The strength of present systematic review is that it included studies having exposure to bed share during neonatal period (and continued thereafter) and addressed both the benefits (breastfeeding) and risks (of SIDS) of bed sharing. But there are some potential limitations that merit attention: (a) methodological issues: all the studies were observational and were conducted mostly in developed country settings; the age group included from the neonatal period and up to 2 years of age, thus making it difficult to generalize the result (as SIDS is meant for during infancy only); the control groups were also variably defined in all the studies (as shown in Table 2); (b) dramatic change in SIDS epidemiology during the last decade [43]; (c) since we included only studies having exposure to bed share during neonatal period and excluded those having exposure during last sleep only, our results cannot be generalized to SIDS as a whole in infancy, as last night bed sharing that happened after the neonatal period has not been captured in our review. Also, we were not able to evaluate the “net” beneficial effect of the intervention as none of the studies had reported both breastfeeding and SIDS rates together.

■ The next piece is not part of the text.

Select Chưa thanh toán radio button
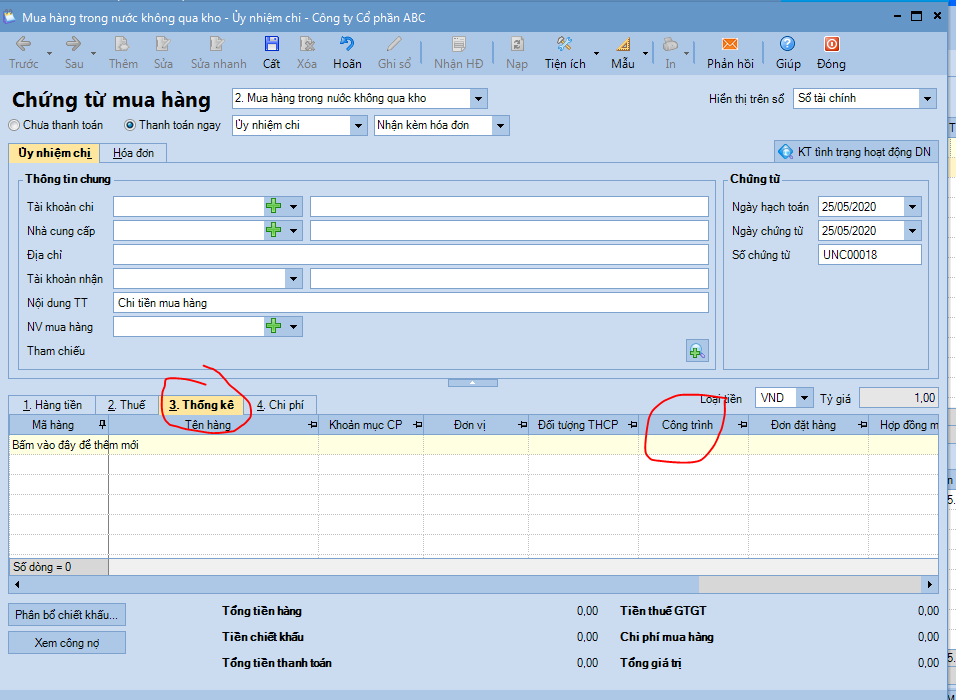 (14, 126)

4.3. Further Area of Research

A total of 21 observational studies (breastfeeding and bed sharing = 8; SIDS and bed sharing = 13) were included in the present review. None of the studies reported both the primary outcomes (SIDS and breastfeeding) in bed sharing population, so we were not able to evaluate the “net” effect of bed sharing. Most of the included studies were undertaken more than a decade ago, and the prevalence of bed sharing might have changed as a result of guideline recommendations or societal factors. Bed sharing is a well-known cultural practice in developing countries, but only one study was found to be eligible for inclusion in the review. Control groups were also variably defined in all the included studies. Because prospective studies of SIDS are not possible given the now rarity of these deaths, more detailed retrospective studies that look at bed sharing, breastfeeding, and the hazardous circumstances that put babies at risk are needed.

5. Conclusion

There is low quality evidence that bed sharing is associated with higher breastfeeding rates at 4 weeks of age and increased risk of SIDS irrespective of maternal smoking. Due to paucity of studies, it is difficult to predict whether neonates are at a more risk than older infants (>1 month age). We need more detailed studies that look at bed sharing, breastfeeding and hazardous circumstance that put babies at risk.

Conflict of Interests

The authors declare that there is no conflict of interests regarding the publication of this paper.

Acknowledgments

World Health Organization (WHO) provided funding for the conduction of systematic reviews so as to formulate certain guidelines and to make policy on issues related to newborn health. As a part of this incentive, a systematic review was conducted on the safety and efficacy of “bed share” during the neonatal period. The funder had no role in study design, data collection and analysis, decision to publish, or preparation of the paper.